(Materials provided):
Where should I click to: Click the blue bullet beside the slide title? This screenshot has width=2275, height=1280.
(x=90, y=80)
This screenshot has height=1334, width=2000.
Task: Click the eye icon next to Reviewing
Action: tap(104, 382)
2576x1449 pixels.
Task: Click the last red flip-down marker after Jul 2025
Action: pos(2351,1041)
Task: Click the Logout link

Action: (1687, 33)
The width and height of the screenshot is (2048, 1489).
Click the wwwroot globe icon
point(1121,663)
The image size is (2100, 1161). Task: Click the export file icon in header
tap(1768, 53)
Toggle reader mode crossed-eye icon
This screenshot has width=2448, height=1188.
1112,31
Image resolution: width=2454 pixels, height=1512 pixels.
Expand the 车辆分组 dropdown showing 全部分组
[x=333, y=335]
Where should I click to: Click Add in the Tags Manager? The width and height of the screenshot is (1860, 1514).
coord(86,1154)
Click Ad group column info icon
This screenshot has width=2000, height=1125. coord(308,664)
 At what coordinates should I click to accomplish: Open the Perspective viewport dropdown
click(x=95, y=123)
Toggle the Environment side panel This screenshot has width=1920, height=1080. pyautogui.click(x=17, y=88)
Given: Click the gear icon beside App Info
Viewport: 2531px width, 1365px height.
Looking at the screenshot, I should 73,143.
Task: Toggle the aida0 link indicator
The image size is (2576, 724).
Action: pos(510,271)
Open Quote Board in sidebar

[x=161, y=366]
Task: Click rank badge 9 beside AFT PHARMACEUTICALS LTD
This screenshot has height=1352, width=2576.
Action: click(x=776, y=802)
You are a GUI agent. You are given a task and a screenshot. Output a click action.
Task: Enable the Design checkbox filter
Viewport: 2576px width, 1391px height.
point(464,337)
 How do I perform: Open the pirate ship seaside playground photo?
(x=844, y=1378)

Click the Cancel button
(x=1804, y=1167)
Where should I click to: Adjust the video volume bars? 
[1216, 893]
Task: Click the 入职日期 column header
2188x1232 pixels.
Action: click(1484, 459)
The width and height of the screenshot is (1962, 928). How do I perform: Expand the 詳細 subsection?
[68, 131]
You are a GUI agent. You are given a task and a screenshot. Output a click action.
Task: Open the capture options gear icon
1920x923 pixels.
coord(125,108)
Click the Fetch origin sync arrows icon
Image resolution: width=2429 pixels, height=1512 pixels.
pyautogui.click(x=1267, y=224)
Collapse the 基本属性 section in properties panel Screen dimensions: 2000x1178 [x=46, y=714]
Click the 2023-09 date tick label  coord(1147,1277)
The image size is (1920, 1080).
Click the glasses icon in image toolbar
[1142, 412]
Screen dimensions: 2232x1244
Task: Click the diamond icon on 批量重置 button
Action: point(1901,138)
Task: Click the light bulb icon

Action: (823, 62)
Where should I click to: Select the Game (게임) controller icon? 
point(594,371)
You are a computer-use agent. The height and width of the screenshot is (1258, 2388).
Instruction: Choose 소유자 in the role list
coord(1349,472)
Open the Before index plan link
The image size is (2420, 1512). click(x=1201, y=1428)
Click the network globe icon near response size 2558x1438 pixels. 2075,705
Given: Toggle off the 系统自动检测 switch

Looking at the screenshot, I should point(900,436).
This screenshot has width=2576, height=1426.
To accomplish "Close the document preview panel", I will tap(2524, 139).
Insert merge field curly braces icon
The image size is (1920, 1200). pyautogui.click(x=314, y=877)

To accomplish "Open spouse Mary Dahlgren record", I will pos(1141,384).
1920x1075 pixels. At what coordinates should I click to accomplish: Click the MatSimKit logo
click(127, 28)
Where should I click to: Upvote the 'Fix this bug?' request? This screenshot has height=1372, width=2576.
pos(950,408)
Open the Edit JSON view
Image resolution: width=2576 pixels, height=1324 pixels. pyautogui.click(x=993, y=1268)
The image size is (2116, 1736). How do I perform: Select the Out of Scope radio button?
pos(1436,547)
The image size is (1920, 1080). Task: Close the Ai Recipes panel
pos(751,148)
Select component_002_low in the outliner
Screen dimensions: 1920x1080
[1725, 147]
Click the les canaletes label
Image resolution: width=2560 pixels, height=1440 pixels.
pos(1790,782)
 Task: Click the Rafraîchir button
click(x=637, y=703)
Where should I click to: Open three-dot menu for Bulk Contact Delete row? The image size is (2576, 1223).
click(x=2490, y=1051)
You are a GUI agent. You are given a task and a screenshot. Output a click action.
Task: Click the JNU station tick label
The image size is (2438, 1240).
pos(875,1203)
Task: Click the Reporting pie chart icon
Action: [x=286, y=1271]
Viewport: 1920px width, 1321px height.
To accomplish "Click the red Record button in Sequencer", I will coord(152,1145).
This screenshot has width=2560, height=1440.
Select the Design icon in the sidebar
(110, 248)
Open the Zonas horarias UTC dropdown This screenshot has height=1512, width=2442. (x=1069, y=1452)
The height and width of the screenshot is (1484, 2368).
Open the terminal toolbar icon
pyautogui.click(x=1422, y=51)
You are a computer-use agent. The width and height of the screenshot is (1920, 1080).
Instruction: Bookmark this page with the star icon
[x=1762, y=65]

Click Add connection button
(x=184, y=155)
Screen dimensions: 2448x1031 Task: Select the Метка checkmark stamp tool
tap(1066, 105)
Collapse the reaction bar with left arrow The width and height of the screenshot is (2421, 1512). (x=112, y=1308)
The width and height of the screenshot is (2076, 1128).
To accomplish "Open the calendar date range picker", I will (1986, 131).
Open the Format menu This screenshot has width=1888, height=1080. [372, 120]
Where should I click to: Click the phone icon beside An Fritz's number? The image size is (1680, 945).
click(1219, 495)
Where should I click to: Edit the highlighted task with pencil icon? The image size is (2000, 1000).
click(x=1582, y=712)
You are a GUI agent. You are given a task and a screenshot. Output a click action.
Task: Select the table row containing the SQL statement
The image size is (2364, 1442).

(Task details): Where a line in the records above contains the string "Collapse", copy that line.

(Answer to the exercise):
Collapse the 基本属性 section in properties panel Screen dimensions: 2000x1178 [x=46, y=714]
Collapse the reaction bar with left arrow The width and height of the screenshot is (2421, 1512). (x=112, y=1308)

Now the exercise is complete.